Can you make a PR for 2.1.3 and 3?

gaborigloi commented 7 years ago

@mseri Sure. I think we'll need a branch for the 2.X versions of nbd, something like bugfix-v2.x, because currently it doesn't have a branch.

I'm unsure whether we should terminate the session or continue in case of an invalid command request type. The protocol says in the "Terminating the transmission phase" section:

Either side MAY initiate a hard disconnect if it detects a violation by the other party of a mandatory condition within this document.

The protocol also says in the "Error values" section, that

The server SHOULD return EINVAL if it receives an unknown command.
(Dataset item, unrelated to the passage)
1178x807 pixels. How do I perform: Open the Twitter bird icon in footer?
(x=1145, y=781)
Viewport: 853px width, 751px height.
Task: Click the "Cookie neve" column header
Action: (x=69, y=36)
The server SHOULD return EINVAL if it receives an unknown command flag. It also SHOULD return EINVAL if it receives a request with a flag not explicitly documented as applicable to the given request.

However, where it documents the request types, it does not say that "the client MUST NOT send any other requet types", but maybe it's assumed implicitly.

So I'm just going to keep the current behaviour and terminate the session in case of an invalid request type, that's probably safer. But then we should initiate a hard disconnect, instead of leaving the socket open. The other option is to just continue processing requests after an invalid request.

Another thing that is incorrect about the current implementation (v2.1.3 at least) is that it will send an EINVAL error in response to the NBD_CMD_DISC command (which is always valid command), because it does not handle this request in the match. But I think as @thomassa noted, the NBD server does not even close any connections at the moment.

thomassa commented 7 years ago

That's right: the existing code never calls channel.close. In my work-in-progress branch https://github.com/thomassa/nbd/commits/tlschannel I have a commit that fixes this for failure cases, calling channel.close which implements a hard disconnect: https://github.com/thomassa/nbd/commit/7f128d467a97f07b4630b8e3d75d3156cdb99fdf

thomassa commented 7 years ago

I think if the server gets a request it doesn't recognise, then it's reasonable to keep the connection open after sending EINVAL, since an unrecognised request is not a "violation of a mandatory condition". If the protocol is extended in future, then doing a hard disconnect in response to an unrecognised request would cause compatibility difficulties for future clients that implement the extension.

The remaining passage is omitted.